Directions for this task ▸ Extract all records. Keep each one exact.

Stored records
● ● ● ● ● ● ●
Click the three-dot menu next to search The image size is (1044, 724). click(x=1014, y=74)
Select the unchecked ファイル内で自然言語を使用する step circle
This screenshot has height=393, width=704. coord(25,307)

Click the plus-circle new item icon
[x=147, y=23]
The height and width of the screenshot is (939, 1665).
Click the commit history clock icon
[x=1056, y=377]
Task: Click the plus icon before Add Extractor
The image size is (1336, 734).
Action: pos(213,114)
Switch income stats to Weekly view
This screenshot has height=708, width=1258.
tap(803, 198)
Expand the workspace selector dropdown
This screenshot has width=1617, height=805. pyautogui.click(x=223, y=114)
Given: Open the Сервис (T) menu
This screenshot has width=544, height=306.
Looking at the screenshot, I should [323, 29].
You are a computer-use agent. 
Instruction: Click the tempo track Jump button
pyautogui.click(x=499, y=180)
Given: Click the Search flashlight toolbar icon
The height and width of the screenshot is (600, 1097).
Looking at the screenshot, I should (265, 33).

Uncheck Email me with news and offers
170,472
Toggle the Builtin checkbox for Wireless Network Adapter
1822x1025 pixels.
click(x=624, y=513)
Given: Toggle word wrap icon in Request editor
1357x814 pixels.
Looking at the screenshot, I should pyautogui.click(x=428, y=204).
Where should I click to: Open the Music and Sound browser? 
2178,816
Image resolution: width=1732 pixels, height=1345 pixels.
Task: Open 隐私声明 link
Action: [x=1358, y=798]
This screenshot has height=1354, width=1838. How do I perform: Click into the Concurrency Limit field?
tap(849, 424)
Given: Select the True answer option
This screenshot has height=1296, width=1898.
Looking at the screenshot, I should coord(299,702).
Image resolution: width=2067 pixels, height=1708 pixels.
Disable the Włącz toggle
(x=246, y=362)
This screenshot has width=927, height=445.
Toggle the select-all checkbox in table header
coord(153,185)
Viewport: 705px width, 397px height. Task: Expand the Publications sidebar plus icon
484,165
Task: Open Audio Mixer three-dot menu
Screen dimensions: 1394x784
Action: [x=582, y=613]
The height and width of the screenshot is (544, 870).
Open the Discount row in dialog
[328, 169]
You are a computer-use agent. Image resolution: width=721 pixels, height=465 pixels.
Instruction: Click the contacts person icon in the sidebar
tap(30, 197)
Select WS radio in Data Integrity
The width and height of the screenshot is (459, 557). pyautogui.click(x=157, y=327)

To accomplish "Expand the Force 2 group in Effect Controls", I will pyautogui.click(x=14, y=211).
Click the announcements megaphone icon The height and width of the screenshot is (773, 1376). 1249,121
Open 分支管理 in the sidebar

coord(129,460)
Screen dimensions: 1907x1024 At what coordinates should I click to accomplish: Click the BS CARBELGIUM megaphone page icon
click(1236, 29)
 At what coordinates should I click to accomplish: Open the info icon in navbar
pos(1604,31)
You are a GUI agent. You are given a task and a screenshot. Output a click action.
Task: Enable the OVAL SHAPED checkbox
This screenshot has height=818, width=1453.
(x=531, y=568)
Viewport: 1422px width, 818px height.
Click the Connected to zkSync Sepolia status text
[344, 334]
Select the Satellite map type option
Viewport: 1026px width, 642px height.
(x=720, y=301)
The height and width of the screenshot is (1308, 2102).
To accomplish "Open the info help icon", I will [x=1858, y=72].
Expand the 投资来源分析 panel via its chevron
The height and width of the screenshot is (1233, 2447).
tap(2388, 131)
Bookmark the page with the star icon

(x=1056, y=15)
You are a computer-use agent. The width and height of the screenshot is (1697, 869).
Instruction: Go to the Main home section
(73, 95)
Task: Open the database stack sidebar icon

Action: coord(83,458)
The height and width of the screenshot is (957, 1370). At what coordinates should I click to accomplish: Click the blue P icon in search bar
● ● ● ● ● ● ●
Answer below ▸
Click the three-dot menu next to search The image size is (1044, 724). click(x=1014, y=74)
Select the unchecked ファイル内で自然言語を使用する step circle
This screenshot has height=393, width=704. coord(25,307)

Click the plus-circle new item icon
[x=147, y=23]
The height and width of the screenshot is (939, 1665).
Click the commit history clock icon
[x=1056, y=377]
Task: Click the plus icon before Add Extractor
The image size is (1336, 734).
Action: pos(213,114)
Switch income stats to Weekly view
This screenshot has height=708, width=1258.
tap(803, 198)
Expand the workspace selector dropdown
This screenshot has width=1617, height=805. pyautogui.click(x=223, y=114)
Given: Open the Сервис (T) menu
This screenshot has width=544, height=306.
Looking at the screenshot, I should [323, 29].
You are a computer-use agent. 
Instruction: Click the tempo track Jump button
pyautogui.click(x=499, y=180)
Given: Click the Search flashlight toolbar icon
The height and width of the screenshot is (600, 1097).
Looking at the screenshot, I should (265, 33).

Uncheck Email me with news and offers
170,472
Toggle the Builtin checkbox for Wireless Network Adapter
1822x1025 pixels.
click(x=624, y=513)
Given: Toggle word wrap icon in Request editor
1357x814 pixels.
Looking at the screenshot, I should pyautogui.click(x=428, y=204).
Where should I click to: Open the Music and Sound browser? 
2178,816
Image resolution: width=1732 pixels, height=1345 pixels.
Task: Open 隐私声明 link
Action: [x=1358, y=798]
This screenshot has height=1354, width=1838. How do I perform: Click into the Concurrency Limit field?
tap(849, 424)
Given: Select the True answer option
This screenshot has height=1296, width=1898.
Looking at the screenshot, I should coord(299,702).
Image resolution: width=2067 pixels, height=1708 pixels.
Disable the Włącz toggle
(x=246, y=362)
This screenshot has width=927, height=445.
Toggle the select-all checkbox in table header
coord(153,185)
Viewport: 705px width, 397px height. Task: Expand the Publications sidebar plus icon
484,165
Task: Open Audio Mixer three-dot menu
Screen dimensions: 1394x784
Action: [x=582, y=613]
The height and width of the screenshot is (544, 870).
Open the Discount row in dialog
[328, 169]
You are a computer-use agent. Image resolution: width=721 pixels, height=465 pixels.
Instruction: Click the contacts person icon in the sidebar
tap(30, 197)
Select WS radio in Data Integrity
The width and height of the screenshot is (459, 557). pyautogui.click(x=157, y=327)

To accomplish "Expand the Force 2 group in Effect Controls", I will pyautogui.click(x=14, y=211).
Click the announcements megaphone icon The height and width of the screenshot is (773, 1376). 1249,121
Open 分支管理 in the sidebar

coord(129,460)
Screen dimensions: 1907x1024 At what coordinates should I click to accomplish: Click the BS CARBELGIUM megaphone page icon
click(1236, 29)
 At what coordinates should I click to accomplish: Open the info icon in navbar
pos(1604,31)
You are a GUI agent. You are given a task and a screenshot. Output a click action.
Task: Enable the OVAL SHAPED checkbox
This screenshot has height=818, width=1453.
(x=531, y=568)
Viewport: 1422px width, 818px height.
Click the Connected to zkSync Sepolia status text
[344, 334]
Select the Satellite map type option
Viewport: 1026px width, 642px height.
(x=720, y=301)
The height and width of the screenshot is (1308, 2102).
To accomplish "Open the info help icon", I will [x=1858, y=72].
Expand the 投资来源分析 panel via its chevron
The height and width of the screenshot is (1233, 2447).
tap(2388, 131)
Bookmark the page with the star icon

(x=1056, y=15)
You are a computer-use agent. The width and height of the screenshot is (1697, 869).
Instruction: Go to the Main home section
(73, 95)
Task: Open the database stack sidebar icon

Action: coord(83,458)
The height and width of the screenshot is (957, 1370). At what coordinates should I click to accomplish: Click the blue P icon in search bar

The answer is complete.